• **What this task involves**: Could you retype the whole listing word for word and drop the images?

• **Records supplied**:
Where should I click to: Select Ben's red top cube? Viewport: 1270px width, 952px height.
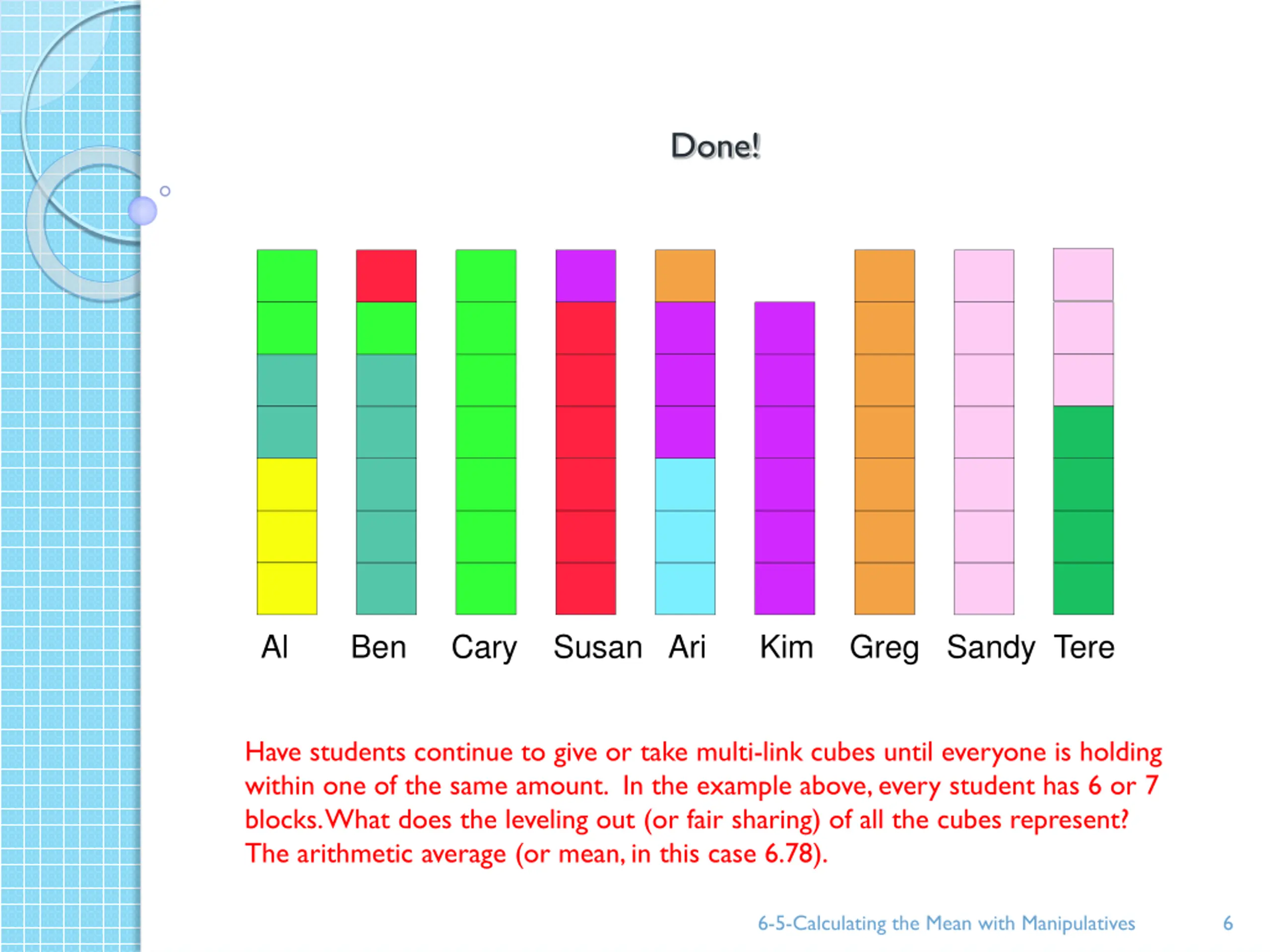[x=386, y=276]
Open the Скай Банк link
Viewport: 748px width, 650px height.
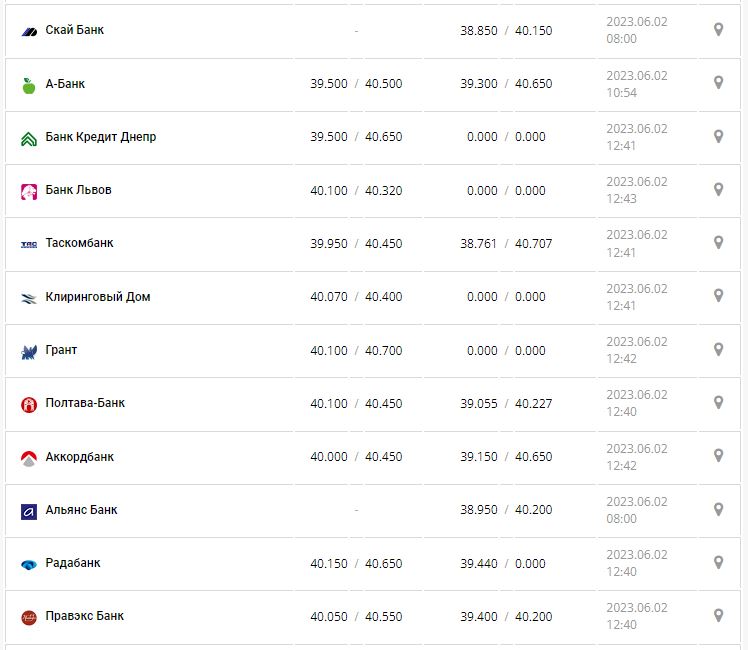(x=74, y=30)
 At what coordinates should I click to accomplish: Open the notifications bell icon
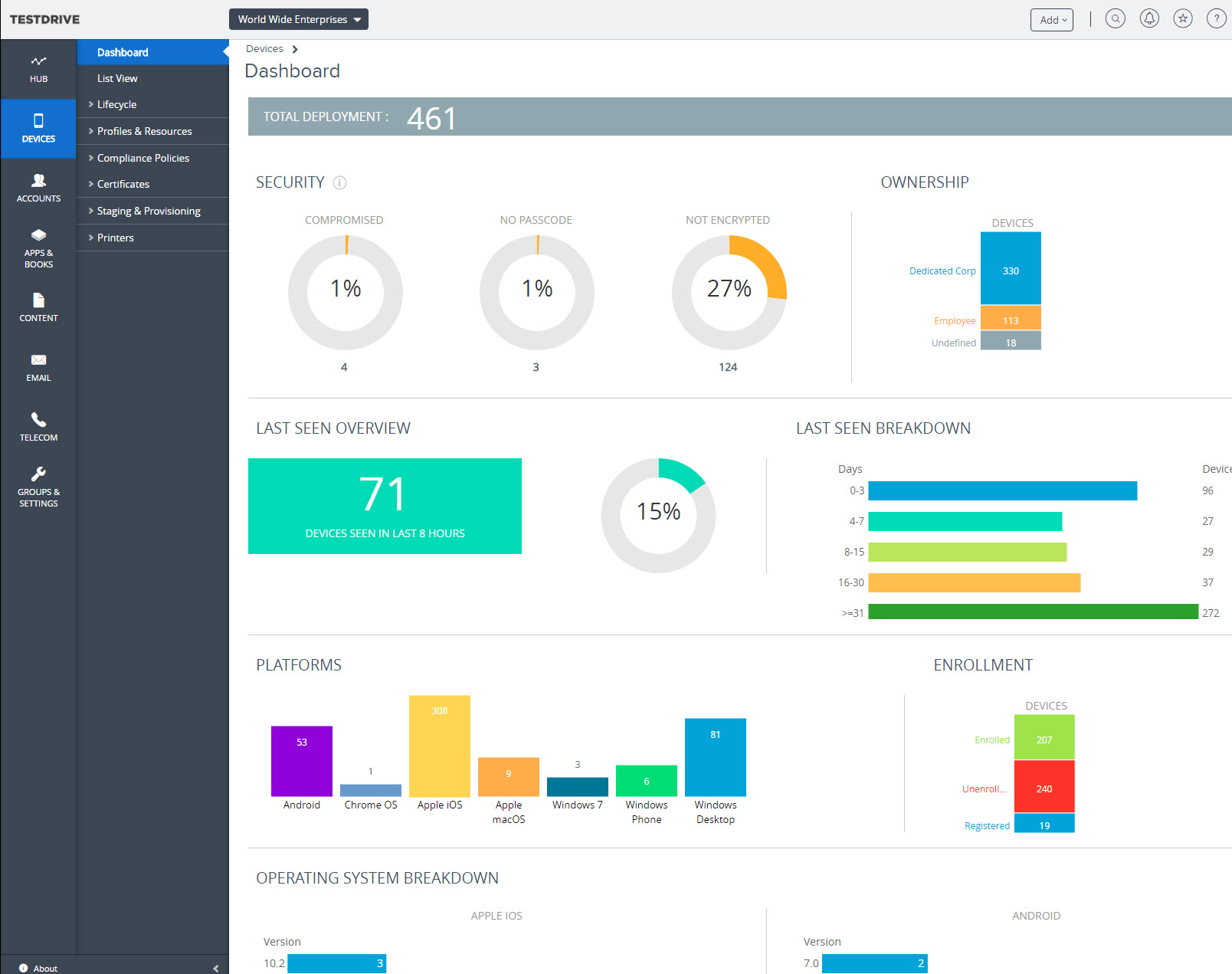[x=1149, y=19]
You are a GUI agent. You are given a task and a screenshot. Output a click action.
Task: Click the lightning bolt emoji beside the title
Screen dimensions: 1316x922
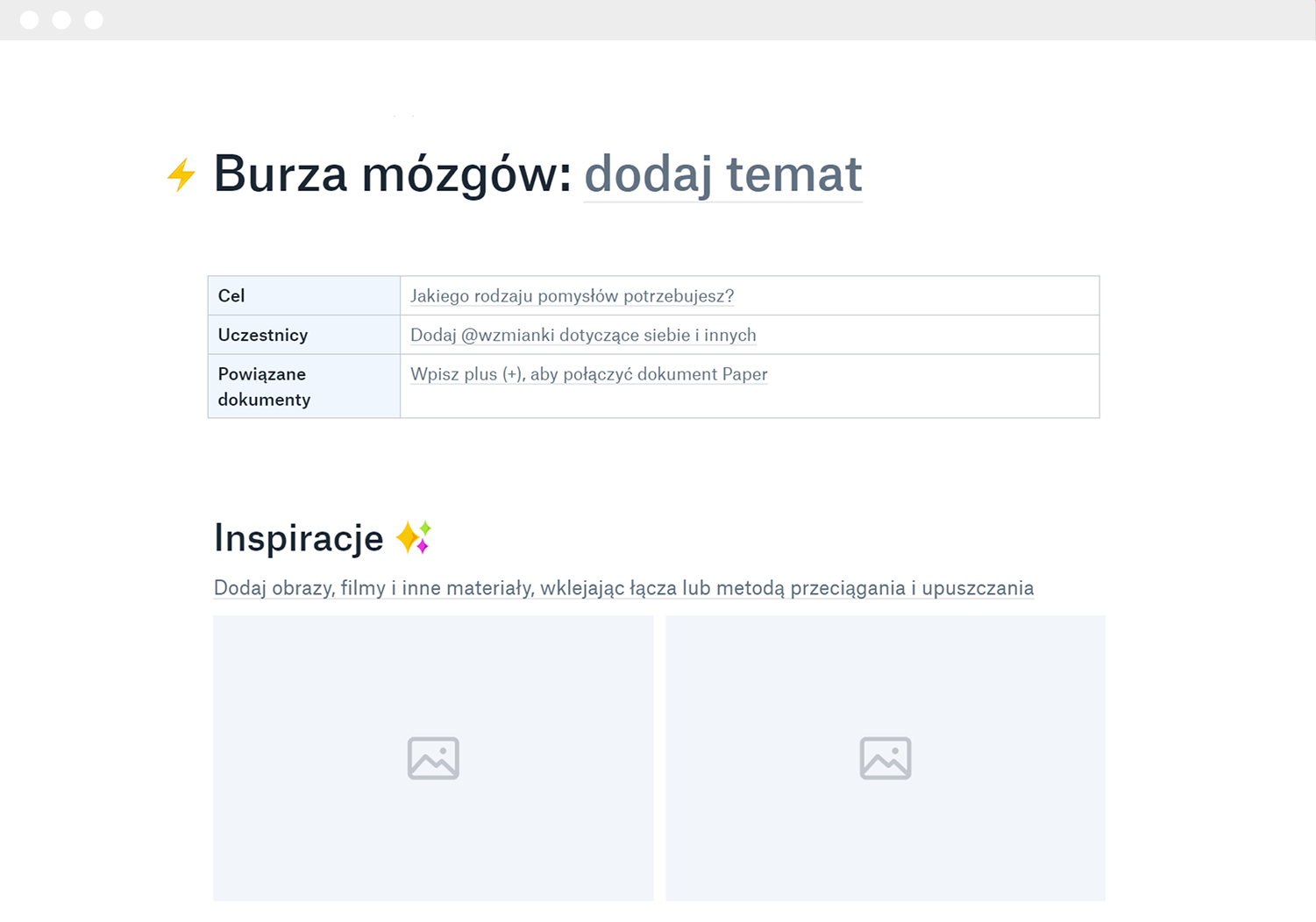tap(181, 174)
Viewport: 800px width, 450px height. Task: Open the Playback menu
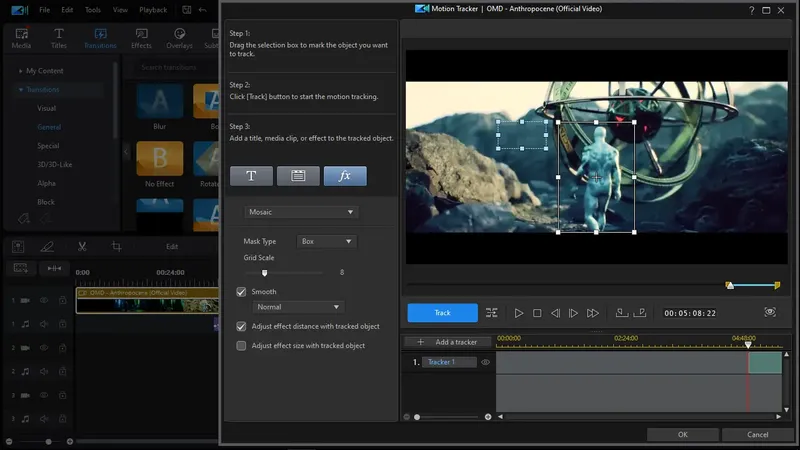[x=153, y=10]
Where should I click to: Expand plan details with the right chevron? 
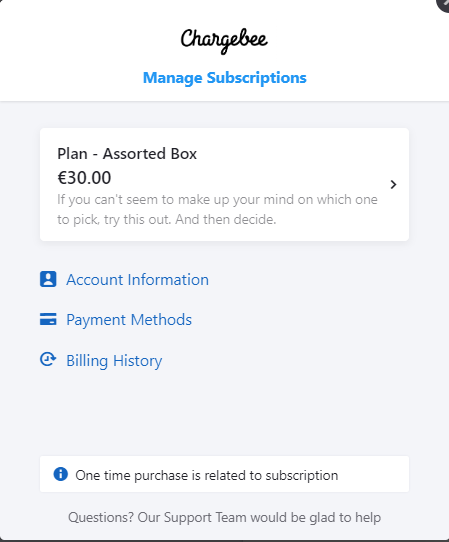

• **Finished exercise**:
Where should I click to: Select Ben's red top cube? Viewport: 1270px width, 952px height.
[x=386, y=276]
Open the Скай Банк link
Viewport: 748px width, 650px height.
(x=74, y=30)
 At what coordinates should I click to accomplish: Open the notifications bell icon
[x=1149, y=19]
You are a GUI agent. You are given a task and a screenshot. Output a click action.
Task: Click the lightning bolt emoji beside the title
Screen dimensions: 1316x922
tap(181, 174)
Viewport: 800px width, 450px height. Task: Open the Playback menu
[x=153, y=10]
Where should I click to: Expand plan details with the right chevron? 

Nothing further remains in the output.